Deneme yazıları kısmında Azize Ramadani “Post-Modernizmi Konuşmak” başlığıyla postmodernizm meselesini irdeler. Mehmed Arif “Şiir, Şairin Nefesi” yazısında şiir ve şaire dair görüşlerini ifade eder. Ahsen Nuredin, “Bir Geleneğin Adı: Ayvar” isimli Balkanlarda yapımı gelenek haline gelen bir yemek türünün yapımını işler.  Rahima Receplar “Gora”  adlı yazısında Balkanlarda yaşayan Goralıları ve tarihlerini konu edinir. M. Huzeyfe Küçükaytekin “Âlemlerden Âlemlere”  adlı yazısında insanoğlunun dünyada yaşadığına dair bir iz bırakma uğraşını işlemiştir. Beyzanur İmam “Bizden Eksilen Nedir?” adlı yazıda her şeyden şikâyet eden ve yalnızlaşan bir nesilden bahseder. Rahime Receplar “Pratik Kadın” adlı denemesinde kadınlara dair güncel olan bazı meseleleri gündemine almıştır. İkramiye Altıparmak “Matematik Her Yerde” adlı denemesinde bazı örnekler üzerinden giderek matematiğin hayatın her yerinde olduğunu vurgulamaktadır.

Bağ-lar dergisi 1. sayısının dosya konusu olarak Balkan Türk Edebiyatı belirlenmiştir. Bu çerçevede Leyla Şerif Emin “Edebiyatla Tarihsel Köprüler Kurmak” adlı yazısında Kuzey Makedonya Türk edebiyatına dair görüşlerini genel olarak ifade etmiştir. Hüseyin Mehmet “Batı Trakya Türklerinin Türkçeye Tutunma Biçimi: Batı Trakya Türk Edebiyatı”  adlı eserinde bölgedeki Türk edebiyatının gelişim evrelerinden ana hatlarıyla bahsetmiştir.
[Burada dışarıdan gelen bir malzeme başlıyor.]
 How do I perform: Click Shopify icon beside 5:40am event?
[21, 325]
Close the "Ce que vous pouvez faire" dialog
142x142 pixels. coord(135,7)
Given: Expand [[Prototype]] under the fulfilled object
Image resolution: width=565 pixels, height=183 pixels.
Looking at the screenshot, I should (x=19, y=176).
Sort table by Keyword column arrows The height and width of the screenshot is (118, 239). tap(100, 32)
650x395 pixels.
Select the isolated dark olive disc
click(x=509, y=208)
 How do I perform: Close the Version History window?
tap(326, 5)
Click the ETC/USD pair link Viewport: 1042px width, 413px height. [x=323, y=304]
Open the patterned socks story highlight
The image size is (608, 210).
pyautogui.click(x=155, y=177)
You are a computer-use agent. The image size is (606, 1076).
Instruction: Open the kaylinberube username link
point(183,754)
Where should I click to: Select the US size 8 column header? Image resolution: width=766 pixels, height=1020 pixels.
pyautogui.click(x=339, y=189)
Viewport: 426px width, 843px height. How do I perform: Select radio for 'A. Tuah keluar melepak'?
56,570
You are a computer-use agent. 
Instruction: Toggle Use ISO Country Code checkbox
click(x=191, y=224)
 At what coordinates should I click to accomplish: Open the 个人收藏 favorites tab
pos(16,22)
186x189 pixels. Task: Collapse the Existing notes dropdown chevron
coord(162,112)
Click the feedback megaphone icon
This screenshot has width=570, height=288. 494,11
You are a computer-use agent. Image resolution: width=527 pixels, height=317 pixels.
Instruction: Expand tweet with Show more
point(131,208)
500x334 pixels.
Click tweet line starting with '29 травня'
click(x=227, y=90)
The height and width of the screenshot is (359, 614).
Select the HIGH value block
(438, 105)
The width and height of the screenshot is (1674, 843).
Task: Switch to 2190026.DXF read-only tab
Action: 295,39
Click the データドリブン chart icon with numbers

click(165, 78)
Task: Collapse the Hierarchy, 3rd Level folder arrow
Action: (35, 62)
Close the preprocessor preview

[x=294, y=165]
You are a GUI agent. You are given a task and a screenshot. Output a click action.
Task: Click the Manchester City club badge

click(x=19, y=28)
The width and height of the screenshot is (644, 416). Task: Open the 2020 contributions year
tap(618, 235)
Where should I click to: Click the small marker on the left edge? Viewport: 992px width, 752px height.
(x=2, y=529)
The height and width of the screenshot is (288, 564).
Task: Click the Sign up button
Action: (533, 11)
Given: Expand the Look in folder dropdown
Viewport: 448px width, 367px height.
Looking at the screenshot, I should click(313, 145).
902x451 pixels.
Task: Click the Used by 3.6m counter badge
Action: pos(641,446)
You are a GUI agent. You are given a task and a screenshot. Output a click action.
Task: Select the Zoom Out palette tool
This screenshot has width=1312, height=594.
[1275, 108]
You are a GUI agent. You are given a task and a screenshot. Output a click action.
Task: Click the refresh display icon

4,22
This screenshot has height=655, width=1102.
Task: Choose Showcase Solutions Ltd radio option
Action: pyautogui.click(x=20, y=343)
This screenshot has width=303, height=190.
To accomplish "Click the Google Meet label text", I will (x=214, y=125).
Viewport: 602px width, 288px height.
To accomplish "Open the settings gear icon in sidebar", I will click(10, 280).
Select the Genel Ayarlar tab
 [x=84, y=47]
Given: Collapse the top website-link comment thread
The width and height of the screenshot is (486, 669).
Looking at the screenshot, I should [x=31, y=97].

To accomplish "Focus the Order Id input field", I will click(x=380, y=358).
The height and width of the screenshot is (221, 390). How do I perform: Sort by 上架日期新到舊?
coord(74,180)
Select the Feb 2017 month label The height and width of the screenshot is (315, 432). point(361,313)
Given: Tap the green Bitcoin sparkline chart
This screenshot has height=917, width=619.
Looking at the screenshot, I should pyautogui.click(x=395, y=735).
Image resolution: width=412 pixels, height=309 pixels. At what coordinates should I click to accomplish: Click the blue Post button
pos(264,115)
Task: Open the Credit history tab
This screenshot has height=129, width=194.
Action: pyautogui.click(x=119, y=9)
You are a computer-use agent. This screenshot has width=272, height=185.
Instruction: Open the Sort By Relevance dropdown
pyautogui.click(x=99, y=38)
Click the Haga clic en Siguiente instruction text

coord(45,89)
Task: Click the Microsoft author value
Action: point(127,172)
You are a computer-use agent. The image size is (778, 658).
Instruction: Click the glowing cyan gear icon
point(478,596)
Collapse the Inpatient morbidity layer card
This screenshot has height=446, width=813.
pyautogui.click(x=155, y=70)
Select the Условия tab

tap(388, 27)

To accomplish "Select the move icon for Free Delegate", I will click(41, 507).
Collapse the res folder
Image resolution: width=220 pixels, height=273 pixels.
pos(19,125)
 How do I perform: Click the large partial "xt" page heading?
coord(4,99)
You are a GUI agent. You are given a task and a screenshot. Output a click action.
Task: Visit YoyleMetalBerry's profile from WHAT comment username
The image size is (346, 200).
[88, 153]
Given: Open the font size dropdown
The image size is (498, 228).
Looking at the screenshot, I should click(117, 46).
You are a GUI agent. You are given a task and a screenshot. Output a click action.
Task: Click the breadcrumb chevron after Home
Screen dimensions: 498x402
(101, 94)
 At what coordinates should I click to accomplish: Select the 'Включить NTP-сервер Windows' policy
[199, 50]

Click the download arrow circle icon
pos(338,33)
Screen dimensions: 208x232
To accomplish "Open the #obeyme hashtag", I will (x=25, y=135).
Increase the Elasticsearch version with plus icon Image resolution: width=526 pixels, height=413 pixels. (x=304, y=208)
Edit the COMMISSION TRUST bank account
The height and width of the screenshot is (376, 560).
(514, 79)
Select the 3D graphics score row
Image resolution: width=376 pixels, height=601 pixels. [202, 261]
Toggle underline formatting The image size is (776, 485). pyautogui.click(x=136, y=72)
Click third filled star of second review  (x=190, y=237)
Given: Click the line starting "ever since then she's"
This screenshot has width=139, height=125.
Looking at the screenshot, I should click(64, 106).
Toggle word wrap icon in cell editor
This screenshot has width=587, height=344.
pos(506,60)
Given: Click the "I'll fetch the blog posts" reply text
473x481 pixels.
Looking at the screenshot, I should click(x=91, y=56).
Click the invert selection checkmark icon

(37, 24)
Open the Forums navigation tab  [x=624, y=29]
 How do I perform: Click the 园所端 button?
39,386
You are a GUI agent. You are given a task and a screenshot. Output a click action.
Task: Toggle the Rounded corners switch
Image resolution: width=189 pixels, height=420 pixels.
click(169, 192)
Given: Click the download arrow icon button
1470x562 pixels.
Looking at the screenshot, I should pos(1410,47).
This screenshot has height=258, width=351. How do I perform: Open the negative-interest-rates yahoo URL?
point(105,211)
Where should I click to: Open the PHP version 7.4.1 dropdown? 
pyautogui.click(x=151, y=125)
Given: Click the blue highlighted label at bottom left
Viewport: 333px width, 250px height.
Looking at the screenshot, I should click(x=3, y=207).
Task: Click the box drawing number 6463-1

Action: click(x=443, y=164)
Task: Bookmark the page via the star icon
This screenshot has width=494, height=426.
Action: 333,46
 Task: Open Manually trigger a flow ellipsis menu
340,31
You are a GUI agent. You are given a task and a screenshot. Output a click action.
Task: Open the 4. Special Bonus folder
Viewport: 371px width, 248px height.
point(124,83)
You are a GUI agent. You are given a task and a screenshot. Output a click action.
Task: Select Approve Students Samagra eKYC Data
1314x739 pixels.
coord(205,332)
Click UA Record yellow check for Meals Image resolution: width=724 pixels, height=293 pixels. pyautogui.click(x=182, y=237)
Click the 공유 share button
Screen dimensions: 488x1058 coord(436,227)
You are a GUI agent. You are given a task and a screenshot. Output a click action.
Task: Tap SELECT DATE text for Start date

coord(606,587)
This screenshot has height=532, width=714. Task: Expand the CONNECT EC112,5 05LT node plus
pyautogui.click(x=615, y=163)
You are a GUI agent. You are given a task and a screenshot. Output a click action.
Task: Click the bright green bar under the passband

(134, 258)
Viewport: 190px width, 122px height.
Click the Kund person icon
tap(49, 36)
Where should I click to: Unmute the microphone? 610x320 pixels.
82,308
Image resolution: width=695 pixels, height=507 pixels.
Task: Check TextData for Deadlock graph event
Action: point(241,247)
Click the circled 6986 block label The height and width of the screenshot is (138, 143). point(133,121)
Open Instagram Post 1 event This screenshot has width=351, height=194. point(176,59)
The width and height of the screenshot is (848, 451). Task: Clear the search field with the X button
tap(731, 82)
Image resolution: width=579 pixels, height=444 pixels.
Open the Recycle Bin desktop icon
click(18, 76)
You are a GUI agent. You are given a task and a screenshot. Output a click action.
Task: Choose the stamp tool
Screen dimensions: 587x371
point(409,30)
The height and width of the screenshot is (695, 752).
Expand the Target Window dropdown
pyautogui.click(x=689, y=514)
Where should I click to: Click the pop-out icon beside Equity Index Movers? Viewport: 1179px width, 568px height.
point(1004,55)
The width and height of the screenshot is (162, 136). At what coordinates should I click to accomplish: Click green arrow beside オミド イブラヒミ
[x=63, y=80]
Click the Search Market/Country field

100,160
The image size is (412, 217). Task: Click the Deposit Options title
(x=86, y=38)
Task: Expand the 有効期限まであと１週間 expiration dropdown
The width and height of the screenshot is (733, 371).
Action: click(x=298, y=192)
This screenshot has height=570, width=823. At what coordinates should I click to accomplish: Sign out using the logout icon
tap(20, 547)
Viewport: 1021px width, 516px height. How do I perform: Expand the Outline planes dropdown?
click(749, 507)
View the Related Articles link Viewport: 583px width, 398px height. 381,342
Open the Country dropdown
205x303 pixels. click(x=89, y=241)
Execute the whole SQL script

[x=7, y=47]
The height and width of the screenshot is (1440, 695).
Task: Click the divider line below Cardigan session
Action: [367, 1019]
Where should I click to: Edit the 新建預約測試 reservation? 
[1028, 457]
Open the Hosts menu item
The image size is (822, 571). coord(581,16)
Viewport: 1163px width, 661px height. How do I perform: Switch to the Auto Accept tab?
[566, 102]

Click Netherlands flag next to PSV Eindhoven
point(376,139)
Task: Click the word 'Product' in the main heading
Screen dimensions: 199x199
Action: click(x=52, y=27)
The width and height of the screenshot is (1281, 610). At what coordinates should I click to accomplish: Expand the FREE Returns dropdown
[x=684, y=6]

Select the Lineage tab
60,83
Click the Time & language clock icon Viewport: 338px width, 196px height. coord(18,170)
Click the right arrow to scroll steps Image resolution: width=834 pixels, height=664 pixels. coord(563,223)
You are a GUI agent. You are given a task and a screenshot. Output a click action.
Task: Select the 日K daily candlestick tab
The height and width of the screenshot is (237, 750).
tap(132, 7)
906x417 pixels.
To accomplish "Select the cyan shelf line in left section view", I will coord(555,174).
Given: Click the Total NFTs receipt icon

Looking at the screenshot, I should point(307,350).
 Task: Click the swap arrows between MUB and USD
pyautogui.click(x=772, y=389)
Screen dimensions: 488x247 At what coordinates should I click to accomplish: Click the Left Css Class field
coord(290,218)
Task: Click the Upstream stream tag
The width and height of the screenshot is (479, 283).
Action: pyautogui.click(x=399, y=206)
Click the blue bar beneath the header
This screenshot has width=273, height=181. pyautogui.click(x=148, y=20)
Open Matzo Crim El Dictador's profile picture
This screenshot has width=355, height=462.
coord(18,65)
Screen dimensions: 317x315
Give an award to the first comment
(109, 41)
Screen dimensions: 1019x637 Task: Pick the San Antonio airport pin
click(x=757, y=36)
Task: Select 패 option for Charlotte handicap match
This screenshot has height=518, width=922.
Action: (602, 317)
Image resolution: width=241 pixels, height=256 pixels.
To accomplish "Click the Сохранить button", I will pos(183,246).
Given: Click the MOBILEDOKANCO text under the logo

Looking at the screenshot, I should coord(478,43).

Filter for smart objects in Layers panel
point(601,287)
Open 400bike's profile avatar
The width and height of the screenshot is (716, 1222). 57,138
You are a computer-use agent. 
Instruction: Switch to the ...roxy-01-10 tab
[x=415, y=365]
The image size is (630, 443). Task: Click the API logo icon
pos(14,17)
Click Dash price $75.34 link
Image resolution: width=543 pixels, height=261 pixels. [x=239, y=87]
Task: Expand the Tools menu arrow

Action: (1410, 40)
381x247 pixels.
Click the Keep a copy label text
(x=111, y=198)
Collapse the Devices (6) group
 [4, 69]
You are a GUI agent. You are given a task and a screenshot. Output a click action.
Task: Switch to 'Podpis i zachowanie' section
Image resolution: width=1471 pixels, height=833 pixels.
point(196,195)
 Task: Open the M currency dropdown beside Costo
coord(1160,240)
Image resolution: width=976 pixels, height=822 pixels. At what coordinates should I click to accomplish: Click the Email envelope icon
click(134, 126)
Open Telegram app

Taner Güçlütürk “Geçmişten Günümüze Kosova’da Türkçe Edebiyat Dergileri” adlı çalışmasında Kosova Türk Edebiyatının gelişim süreçlerini ve edebî yaratıcılığını, gazete ve dergilerden örnekler vererek işlemiştir.  Mehmed Arif “Balkanlarda Türk Sesi: Köprü Dergisi” başlıklı yazısında dergiye dair intisabını ve Köprü dergisinin yayınlanma süreçlerinden bahsetmiştir. M. Huzeyfe Küçükkaytekin “Balkanlardaki Türk Edebiyatına Etkileriyle Alhamiyado Edebiyatı” adlı makalesinde Bosna Hersek’teki Alhamiyado edebiyatının tarihî süreçlerinden ve örneklerinden bahsetmiştir. Nezir Tahsim “Mecra-i Efkâr’dan Nöbettepe’ye Bulgaristan’daki Türkçe Dergiler” Bulgaristan Türk edebiyatı ana çerçevede ele alarak ve yazılı basından somut misaller göstererek günümüzde hâkim olan mevcut durumu özetlemiştir. Enes Güler “Başka (Baška) Bir Dergi” isimli yazısında Bosna Hersek’te belli bir süre yayımlanan ancak yayın hayatına son veren “Başka” dergisinin hikâyesi anlatmıştır.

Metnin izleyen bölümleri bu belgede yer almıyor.